Looking at the listing below, retype exactly the lines starting at the one containing "[button] (225, 61)" and ending at the one containing "Очистители для посудомоечных", both included, and nothing else.
##### Given entries #####
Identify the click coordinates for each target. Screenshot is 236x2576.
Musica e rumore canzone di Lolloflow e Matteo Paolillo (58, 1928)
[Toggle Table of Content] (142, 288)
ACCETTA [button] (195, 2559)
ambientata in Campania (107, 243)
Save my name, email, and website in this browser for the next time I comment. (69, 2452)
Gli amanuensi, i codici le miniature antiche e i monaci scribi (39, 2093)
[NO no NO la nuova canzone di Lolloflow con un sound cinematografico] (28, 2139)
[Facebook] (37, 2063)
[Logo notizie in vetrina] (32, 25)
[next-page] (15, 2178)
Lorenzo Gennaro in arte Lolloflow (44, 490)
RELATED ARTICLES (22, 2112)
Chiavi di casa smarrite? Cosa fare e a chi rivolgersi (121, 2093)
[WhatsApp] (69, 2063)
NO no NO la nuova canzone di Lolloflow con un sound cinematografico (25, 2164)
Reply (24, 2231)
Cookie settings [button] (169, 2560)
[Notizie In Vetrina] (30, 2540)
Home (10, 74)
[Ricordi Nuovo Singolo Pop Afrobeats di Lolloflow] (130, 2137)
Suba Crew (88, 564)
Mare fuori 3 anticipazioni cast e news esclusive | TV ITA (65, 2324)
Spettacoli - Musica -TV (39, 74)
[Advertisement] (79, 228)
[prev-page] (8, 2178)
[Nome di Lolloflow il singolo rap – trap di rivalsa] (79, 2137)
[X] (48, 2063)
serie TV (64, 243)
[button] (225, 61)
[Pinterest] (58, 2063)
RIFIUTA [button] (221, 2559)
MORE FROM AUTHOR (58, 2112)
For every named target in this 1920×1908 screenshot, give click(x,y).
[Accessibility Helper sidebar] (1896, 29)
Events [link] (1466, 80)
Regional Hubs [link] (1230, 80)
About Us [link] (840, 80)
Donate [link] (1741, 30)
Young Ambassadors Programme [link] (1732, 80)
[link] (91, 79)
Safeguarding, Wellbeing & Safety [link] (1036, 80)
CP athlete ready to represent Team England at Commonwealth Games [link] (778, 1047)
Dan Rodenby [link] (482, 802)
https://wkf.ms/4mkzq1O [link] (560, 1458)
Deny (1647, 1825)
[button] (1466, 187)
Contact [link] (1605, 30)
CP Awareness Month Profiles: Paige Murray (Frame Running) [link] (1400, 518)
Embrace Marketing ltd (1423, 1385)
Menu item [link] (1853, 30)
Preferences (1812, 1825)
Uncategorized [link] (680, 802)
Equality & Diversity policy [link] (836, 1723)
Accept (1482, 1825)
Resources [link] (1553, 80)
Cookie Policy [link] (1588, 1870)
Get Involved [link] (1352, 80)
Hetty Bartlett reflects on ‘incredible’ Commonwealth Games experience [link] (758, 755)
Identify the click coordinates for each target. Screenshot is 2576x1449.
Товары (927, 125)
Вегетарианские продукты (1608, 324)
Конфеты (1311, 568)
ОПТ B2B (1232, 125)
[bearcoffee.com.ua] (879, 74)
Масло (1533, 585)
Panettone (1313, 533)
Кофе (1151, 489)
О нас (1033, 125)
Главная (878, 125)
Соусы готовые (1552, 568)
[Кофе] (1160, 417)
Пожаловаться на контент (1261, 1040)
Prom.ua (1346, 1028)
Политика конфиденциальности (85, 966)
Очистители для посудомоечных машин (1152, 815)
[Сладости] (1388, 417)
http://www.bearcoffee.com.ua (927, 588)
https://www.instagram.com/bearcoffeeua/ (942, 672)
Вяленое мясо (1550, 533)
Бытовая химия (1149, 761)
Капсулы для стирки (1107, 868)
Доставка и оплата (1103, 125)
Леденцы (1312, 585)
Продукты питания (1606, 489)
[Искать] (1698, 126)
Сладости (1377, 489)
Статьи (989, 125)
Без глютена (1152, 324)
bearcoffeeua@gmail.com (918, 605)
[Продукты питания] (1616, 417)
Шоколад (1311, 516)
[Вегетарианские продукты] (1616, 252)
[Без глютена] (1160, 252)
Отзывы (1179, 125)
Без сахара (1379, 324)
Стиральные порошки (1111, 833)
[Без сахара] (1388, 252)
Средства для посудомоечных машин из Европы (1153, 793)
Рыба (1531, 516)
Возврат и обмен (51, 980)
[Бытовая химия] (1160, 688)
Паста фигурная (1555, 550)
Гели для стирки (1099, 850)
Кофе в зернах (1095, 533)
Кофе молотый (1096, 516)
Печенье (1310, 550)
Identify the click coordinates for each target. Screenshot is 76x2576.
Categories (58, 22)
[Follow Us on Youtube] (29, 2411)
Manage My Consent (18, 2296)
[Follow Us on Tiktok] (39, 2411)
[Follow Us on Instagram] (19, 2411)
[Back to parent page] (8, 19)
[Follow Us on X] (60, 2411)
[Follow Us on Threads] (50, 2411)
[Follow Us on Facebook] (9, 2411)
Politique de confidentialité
#####
Response area
[button] (225, 61)
[Pinterest] (58, 2063)
RIFIUTA [button] (221, 2559)
MORE FROM AUTHOR (58, 2112)
For every named target in this 1920×1908 screenshot, give click(x,y).
[Accessibility Helper sidebar] (1896, 29)
Events [link] (1466, 80)
Regional Hubs [link] (1230, 80)
About Us [link] (840, 80)
Donate [link] (1741, 30)
Young Ambassadors Programme [link] (1732, 80)
[link] (91, 79)
Safeguarding, Wellbeing & Safety [link] (1036, 80)
CP athlete ready to represent Team England at Commonwealth Games [link] (778, 1047)
Dan Rodenby [link] (482, 802)
https://wkf.ms/4mkzq1O [link] (560, 1458)
Deny (1647, 1825)
[button] (1466, 187)
Contact [link] (1605, 30)
CP Awareness Month Profiles: Paige Murray (Frame Running) [link] (1400, 518)
Embrace Marketing ltd (1423, 1385)
Menu item [link] (1853, 30)
Preferences (1812, 1825)
Uncategorized [link] (680, 802)
Equality & Diversity policy [link] (836, 1723)
Accept (1482, 1825)
Resources [link] (1553, 80)
Cookie Policy [link] (1588, 1870)
Get Involved [link] (1352, 80)
Hetty Bartlett reflects on ‘incredible’ Commonwealth Games experience [link] (758, 755)
Identify the click coordinates for each target. Screenshot is 2576x1449.
Товары (927, 125)
Вегетарианские продукты (1608, 324)
Конфеты (1311, 568)
ОПТ B2B (1232, 125)
[bearcoffee.com.ua] (879, 74)
Масло (1533, 585)
Panettone (1313, 533)
Кофе (1151, 489)
О нас (1033, 125)
Главная (878, 125)
Соусы готовые (1552, 568)
[Кофе] (1160, 417)
Пожаловаться на контент (1261, 1040)
Prom.ua (1346, 1028)
Политика конфиденциальности (85, 966)
Очистители для посудомоечных машин (1152, 815)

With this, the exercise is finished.